Subrogation is the principle under which an insurer that has paid a loss under an insurance policy is entitled to all of the rights and remedies belonging to the insured against a third party with respect to any loss covered by the policy. In simple terms, subrogation means substitution of one person for another. Subrogation permits a landlord’s insurer, in the event of a casualty negligently caused by one of its tenants, to “step into the shoes of landlord” and make a claim against such tenant. Because such a claim could mean millions of dollars to a client, counsel should pay careful attention to matters of subrogation in lease negotiations.

How subrogation works is best explained with an example:

A tenant leases office space from a landlord in a multi-tenant office building. The landlord is responsible for maintaining insurance covering damage to the office building and common areas, while the tenant is responsible for maintaining insurance covering tenant’s personal property and any improvements within the leased premises. The lease agreement between landlord and tenant does not include a waiver of subrogation provision. As a result of tenant’s negligence, a fire causes $1.5 million in damage to the building. Landlord files a claim with its insurer and landlord’s insurer pays landlord $1.5 million. Under landlord’s policy, the insurer is subrogated to landlord’s claim against the tenant (meaning that once the insurer pays landlord, landlord’s claims against tenant are assigned to its insurer). The insurer then sues tenant for the $1.5 million loss.

Without mutual waiver of subrogation the landlord’s insurer could obtain a judgment against landlord’s negligent tenant, which may make it difficult or impossible for tenant to make its rental payments. Such a result would have a direct impact on landlord’s income stream.

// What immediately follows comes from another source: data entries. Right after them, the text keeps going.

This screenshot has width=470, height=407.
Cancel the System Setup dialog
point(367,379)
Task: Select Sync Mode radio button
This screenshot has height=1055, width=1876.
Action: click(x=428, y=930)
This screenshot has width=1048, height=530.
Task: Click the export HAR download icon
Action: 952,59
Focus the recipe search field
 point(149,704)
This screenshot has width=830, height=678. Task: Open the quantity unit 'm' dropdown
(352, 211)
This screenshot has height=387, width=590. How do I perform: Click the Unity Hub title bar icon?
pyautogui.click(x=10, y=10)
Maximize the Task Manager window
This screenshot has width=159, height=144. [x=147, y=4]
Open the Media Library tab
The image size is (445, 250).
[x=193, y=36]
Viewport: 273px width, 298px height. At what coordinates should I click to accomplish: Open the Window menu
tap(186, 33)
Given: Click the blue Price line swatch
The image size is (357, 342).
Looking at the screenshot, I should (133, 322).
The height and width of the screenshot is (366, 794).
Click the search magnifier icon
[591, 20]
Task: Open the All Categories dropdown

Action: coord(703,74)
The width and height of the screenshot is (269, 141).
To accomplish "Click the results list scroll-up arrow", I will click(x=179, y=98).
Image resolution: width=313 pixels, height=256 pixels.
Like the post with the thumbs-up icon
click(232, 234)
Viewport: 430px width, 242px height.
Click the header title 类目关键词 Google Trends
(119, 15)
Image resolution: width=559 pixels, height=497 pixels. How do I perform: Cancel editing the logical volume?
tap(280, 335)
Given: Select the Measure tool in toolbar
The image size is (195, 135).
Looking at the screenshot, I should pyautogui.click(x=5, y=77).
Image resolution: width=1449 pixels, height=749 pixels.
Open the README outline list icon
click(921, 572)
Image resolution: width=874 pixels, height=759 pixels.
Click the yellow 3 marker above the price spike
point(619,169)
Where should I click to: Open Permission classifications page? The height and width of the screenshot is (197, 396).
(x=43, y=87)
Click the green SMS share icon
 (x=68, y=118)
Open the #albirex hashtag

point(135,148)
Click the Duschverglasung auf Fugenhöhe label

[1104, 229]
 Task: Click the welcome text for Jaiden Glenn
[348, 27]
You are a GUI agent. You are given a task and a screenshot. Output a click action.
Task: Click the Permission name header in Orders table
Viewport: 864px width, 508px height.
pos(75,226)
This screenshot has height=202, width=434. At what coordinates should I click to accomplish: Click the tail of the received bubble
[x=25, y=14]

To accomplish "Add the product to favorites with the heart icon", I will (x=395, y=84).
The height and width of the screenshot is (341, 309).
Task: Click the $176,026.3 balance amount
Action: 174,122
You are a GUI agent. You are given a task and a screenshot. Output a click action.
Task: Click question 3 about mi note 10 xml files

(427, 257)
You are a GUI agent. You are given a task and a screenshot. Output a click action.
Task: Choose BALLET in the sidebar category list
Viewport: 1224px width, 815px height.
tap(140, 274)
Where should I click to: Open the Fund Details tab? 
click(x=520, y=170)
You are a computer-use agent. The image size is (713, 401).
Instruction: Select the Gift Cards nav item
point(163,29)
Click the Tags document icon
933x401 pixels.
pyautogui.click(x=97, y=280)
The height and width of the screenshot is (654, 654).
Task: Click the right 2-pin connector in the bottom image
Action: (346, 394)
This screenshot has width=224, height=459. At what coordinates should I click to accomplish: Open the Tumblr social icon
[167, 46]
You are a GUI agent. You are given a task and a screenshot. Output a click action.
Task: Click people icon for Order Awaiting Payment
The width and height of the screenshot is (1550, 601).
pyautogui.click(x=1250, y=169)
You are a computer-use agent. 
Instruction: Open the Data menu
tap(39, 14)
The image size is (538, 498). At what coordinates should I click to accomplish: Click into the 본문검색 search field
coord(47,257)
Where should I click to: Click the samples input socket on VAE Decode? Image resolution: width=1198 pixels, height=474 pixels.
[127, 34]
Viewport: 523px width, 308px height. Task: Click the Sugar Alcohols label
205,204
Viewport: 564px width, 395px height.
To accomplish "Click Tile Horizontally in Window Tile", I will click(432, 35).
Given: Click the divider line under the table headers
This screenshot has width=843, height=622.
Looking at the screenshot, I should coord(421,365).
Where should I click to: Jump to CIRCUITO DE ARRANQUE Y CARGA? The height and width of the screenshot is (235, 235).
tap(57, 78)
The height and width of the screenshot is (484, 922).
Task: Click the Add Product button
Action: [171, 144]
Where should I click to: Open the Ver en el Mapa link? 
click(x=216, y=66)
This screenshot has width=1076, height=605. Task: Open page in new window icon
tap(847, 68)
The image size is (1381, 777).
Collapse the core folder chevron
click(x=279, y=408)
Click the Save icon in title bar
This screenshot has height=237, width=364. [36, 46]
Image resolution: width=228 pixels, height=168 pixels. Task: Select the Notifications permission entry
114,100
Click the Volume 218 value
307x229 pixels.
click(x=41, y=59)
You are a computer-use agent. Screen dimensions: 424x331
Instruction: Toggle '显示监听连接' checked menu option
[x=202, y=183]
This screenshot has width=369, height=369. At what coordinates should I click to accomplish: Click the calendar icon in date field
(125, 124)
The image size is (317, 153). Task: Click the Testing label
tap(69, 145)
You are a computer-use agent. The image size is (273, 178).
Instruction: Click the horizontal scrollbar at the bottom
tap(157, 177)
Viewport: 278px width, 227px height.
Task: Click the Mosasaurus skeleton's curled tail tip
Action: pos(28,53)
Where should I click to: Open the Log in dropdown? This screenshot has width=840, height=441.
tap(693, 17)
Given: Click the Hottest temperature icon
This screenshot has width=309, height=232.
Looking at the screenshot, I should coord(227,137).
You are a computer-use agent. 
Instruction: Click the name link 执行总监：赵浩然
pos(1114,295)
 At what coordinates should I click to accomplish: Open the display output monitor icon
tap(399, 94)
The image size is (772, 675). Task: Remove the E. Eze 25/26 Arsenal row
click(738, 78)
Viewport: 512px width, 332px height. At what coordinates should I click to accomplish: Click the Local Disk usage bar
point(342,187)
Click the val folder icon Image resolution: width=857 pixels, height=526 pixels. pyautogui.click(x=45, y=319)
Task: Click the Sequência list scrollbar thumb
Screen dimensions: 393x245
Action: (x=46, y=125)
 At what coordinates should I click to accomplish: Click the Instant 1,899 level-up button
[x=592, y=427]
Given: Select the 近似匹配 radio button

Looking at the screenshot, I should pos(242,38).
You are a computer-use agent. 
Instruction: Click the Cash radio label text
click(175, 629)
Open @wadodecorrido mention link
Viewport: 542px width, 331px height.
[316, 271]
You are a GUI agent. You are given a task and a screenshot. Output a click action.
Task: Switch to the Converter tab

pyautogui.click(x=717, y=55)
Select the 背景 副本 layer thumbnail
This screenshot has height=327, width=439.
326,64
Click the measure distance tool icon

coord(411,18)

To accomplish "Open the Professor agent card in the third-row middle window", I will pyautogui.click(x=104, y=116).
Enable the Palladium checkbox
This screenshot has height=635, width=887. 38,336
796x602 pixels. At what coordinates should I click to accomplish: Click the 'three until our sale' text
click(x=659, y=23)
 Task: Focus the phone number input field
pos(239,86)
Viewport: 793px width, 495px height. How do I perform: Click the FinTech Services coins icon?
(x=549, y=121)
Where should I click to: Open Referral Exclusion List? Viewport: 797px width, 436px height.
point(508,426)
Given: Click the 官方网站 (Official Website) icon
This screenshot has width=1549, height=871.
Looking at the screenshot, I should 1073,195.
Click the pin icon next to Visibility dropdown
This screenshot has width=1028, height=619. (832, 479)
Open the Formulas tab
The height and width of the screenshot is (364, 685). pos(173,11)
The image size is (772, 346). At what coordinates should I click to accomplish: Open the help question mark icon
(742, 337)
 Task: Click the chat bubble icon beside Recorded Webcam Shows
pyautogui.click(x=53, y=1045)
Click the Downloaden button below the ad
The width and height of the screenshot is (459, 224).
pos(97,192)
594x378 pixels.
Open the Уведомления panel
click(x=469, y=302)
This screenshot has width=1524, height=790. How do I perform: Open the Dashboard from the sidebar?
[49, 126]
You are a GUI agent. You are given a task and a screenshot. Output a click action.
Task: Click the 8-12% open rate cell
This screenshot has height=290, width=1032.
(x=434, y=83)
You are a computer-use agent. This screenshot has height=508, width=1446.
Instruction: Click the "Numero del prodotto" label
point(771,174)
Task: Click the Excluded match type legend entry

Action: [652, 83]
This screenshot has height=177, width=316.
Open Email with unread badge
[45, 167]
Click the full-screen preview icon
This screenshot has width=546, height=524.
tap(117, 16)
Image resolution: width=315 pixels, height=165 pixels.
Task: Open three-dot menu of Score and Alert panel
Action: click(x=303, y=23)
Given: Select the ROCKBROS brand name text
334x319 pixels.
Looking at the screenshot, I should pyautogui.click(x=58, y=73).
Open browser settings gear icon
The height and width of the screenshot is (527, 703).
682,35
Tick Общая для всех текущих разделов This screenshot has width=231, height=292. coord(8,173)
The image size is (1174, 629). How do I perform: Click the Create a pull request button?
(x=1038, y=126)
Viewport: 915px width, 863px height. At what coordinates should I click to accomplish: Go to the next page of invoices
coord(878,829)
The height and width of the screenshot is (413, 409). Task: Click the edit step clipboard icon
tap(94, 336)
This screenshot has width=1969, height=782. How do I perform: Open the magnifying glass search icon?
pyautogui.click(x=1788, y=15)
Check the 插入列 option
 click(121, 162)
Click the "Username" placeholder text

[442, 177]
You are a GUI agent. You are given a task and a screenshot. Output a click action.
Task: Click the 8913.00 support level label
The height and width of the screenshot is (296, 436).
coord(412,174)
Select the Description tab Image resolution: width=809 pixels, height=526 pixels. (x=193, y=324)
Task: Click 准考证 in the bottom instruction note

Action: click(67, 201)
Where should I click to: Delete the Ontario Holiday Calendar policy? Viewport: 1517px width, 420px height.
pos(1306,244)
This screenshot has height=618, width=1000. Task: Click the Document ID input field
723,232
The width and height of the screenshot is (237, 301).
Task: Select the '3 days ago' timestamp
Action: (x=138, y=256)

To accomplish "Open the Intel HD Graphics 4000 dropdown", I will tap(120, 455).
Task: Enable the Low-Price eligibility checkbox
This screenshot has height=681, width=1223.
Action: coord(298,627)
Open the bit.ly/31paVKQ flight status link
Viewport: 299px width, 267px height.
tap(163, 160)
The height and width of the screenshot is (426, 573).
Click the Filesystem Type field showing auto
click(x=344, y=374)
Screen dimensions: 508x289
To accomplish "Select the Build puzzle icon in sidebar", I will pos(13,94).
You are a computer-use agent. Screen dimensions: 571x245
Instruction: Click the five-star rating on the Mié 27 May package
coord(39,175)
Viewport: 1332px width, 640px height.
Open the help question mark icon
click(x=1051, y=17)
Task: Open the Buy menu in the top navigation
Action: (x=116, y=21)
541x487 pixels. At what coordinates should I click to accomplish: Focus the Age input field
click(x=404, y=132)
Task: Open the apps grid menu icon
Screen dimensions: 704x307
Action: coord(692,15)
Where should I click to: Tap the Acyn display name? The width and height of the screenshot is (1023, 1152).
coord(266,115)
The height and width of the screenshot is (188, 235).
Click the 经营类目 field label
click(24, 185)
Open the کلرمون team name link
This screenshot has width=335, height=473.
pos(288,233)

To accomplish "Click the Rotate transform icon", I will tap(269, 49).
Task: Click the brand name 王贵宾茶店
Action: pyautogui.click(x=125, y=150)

By including a waiver of subrogation provision in the lease, however, landlord and tenant waive the right of their respective insurers to make a claim against the negligent party who caused the casualty. Mutual waiver of subrogation can be desirable to both tenant and landlord because it places the risk on the insurer. Because the insurer has been paid (in the form of premiums) to assume the risk of a casualty, insurers frequently agree to waive subrogation. Waiver of subrogation also can prevent costly litigation for all parties.

If the parties negotiate a mutual waiver, here are some practice tips to keep in mind:  

  • If subrogation is waived, each party will look to its own insurance to cover the damage, so it is critical that landlord and tenant have their respective insurance advisors confirm whether the applicable insurance policy’s coverage amounts are adequate. Counsel should check that the correct additional insured parties are named.
  • Simply including waiver language in a lease agreement is not always sufficient. Tenant and landlord should each review a copy of each other’s insurance policies to see if they allow waivers of subrogation.
  • Counsel should consider how the remaining sections of the lease fit together with the waiver of subrogation provision, particularly the indemnification section. Counsel should revise such section to make clear that the obligations are subject to the waiver of subrogation provision.
  • Some lease provisions are conditioned on obtaining a waiver of subrogation from the insurer of each party. It is good practice for counsel to advise its client of the need for follow up to obtain the waiver from the insurer and to confirm that the other lease party has done the same.